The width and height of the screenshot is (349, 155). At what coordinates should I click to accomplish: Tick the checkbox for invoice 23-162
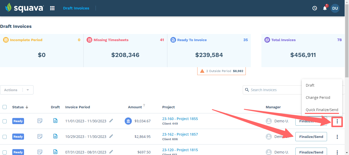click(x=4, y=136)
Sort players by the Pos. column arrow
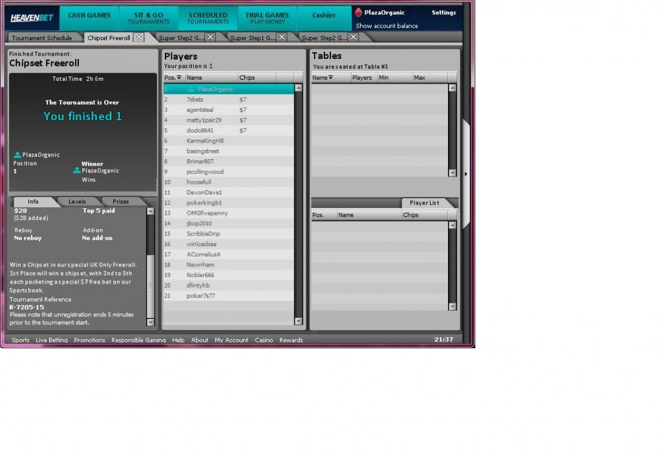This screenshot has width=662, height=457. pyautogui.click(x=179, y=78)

...

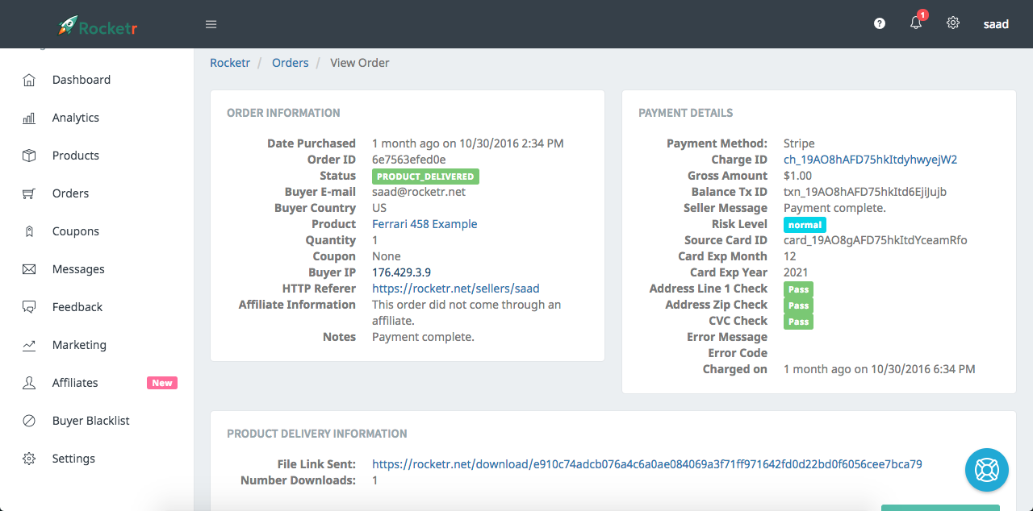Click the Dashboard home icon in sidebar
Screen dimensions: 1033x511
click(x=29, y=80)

...

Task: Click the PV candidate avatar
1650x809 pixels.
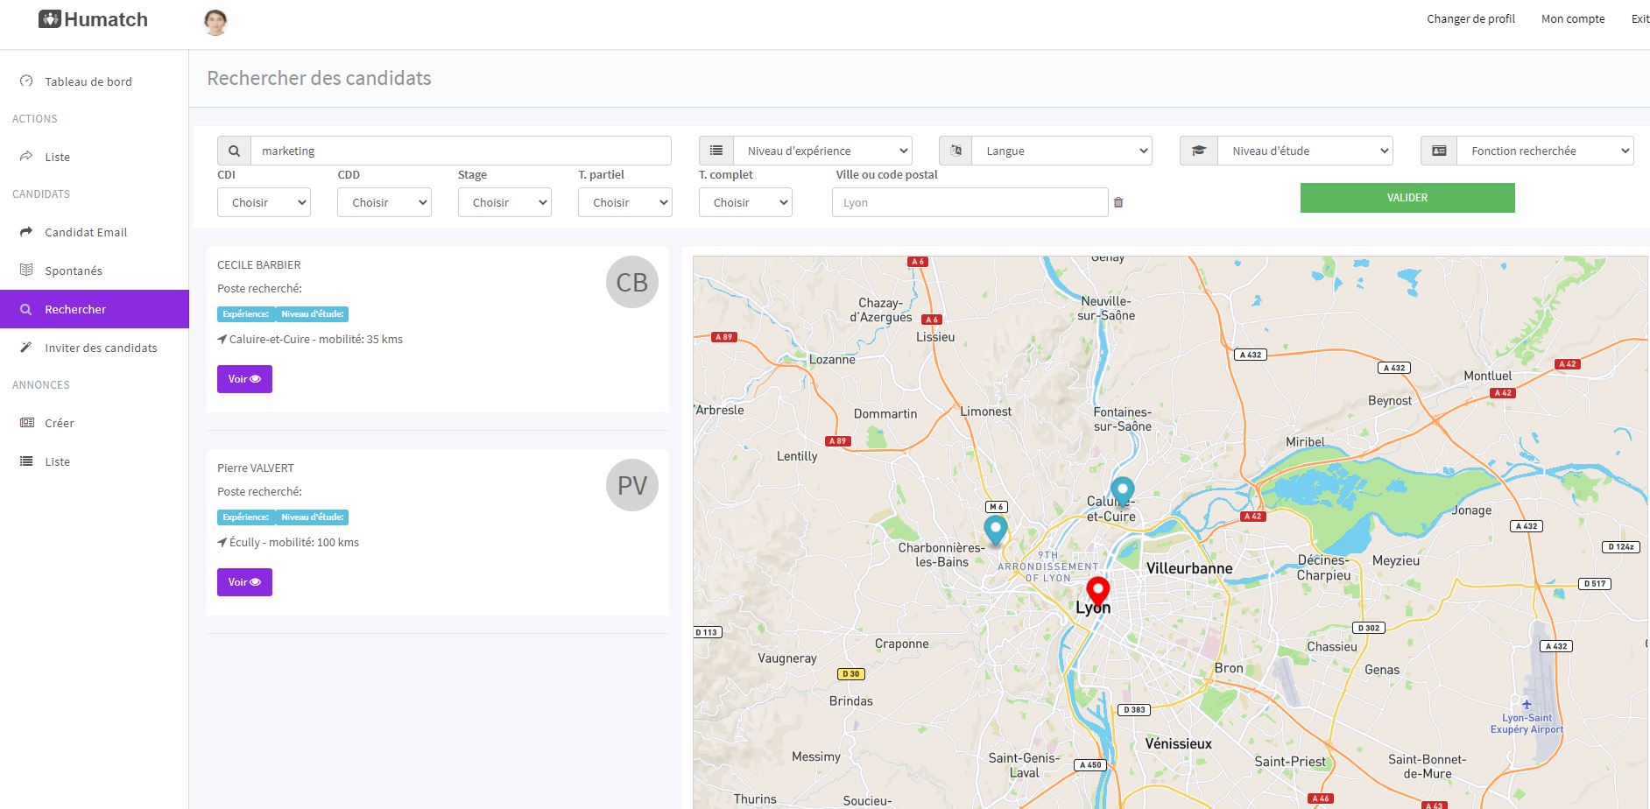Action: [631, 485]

Consigne écrite:
Pouvez-vous recopier à l'identique les lignes du listing, de la ligne contenant « The width and » jusqu'à la ligne contenant « This screenshot has », en omettant les images ?

La réponse:
The width and height of the screenshot is (349, 155). At what coordinates should I click to accomplish: Tick the checkbox for invoice 23-162
click(x=4, y=136)
Sort players by the Pos. column arrow
This screenshot has width=662, height=457. pyautogui.click(x=179, y=78)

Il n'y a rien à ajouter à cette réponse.